Another story appeared in the same paper on December 6 2012, where four family members including three minors were struck by lightning. The four who died were all burnt beyond recognition when the hut they were sleeping in caught fire.

It is a misconception that if it is not raining and there are no clouds overhead, one is safe from lightning.

The truth is lightning often strikes more than three miles from the thunderstorm, far outside the rain or even thunderstorm cloud.

Bolts from the blue can strike 10-15 miles from the thunderstorm.

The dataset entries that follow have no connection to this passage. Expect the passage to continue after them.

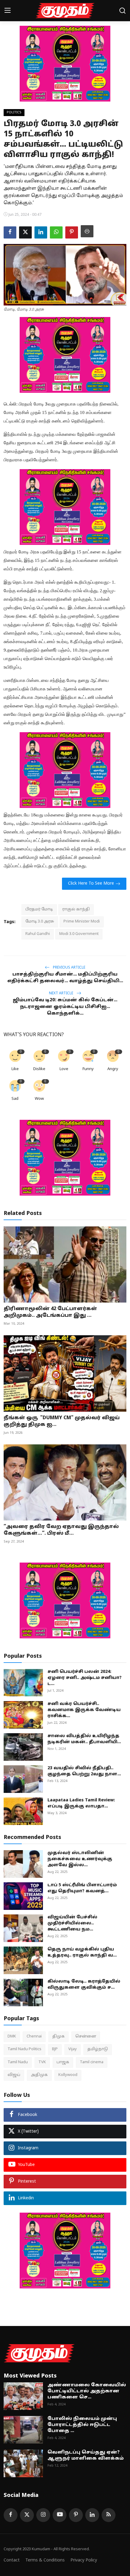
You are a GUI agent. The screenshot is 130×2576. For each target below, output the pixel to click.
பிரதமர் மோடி (39, 909)
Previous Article (68, 968)
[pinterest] (76, 2515)
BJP (55, 2049)
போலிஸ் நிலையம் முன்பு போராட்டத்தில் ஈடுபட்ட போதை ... (82, 2425)
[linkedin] (92, 2515)
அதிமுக (39, 2075)
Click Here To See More (91, 883)
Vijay (72, 2049)
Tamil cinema (91, 2062)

Lightning in clouds can travel over 100 miles from the thunderstorm.

It is not true that rubber tyres offer protection from lightning in cars by insulating one from the ground.

However, most cars are reasonably safe from lightning.

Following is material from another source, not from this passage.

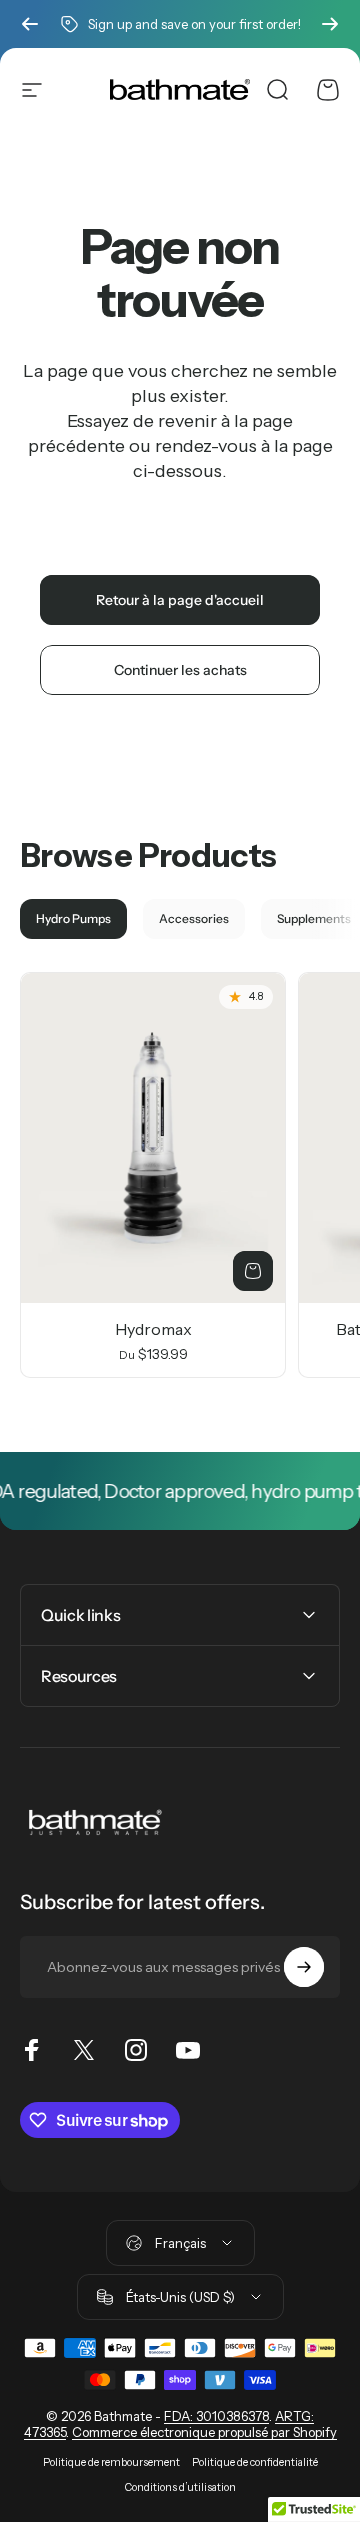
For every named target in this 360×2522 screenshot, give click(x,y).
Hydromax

The metal roof and sides become shield, not the rubber tyres.

Thus convertibles, motorcycles, bicycles, golf carts and cars with plastic or fibreglass shells offer no lightning protection.

Likewise, farm and construction vehicles with open cockpits offer no lightning protection.

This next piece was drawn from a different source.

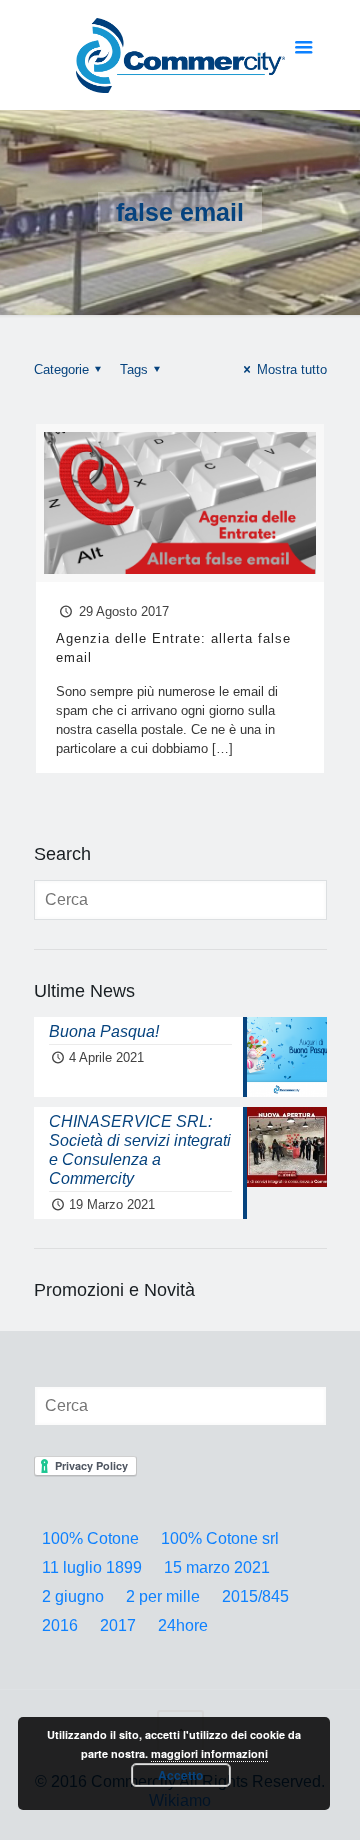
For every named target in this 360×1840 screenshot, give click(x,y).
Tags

But closed cockpits with metal roofs and sides are safer than going outside.

Many lightning victims die within sight of onlookers as they are denied first aid on assumption that by merely touching a victim one will be electrocuted.

The human body doesn't store electricity.

It is therefore safe to touch a lightning victim to render first aid.

It is not safe if outside during a thunderstorm, to go under a tree.

Trees pose being the highest objects within a locality and are prone to lightning strikes.

Another misconception is, if trapped outside and lightning is about to strike, lie flat on the ground.

While lying flat on the ground gets you as low as possible, which is good, it increases your chance of being hit by a ground current.

However, it is advisable to use the "lightning crouch" that is, put your feet together, squat low, tuck your head, and cover your ears.

Lightning induces electric currents along the top of the ground that can be deadly over 100 feet away.

The best combination is being low and touching the ground as little as possible.

So much folklore exists about lightning which are not obligatory to believe but what remains fact is, when lightning strikes an individual, it either maims or kills.

There is no way to completely stop lightning, but if you're careful, you can avoid injury or death.

Lightning is somewhat lazy, and will take the shortest path, striking the tallest object.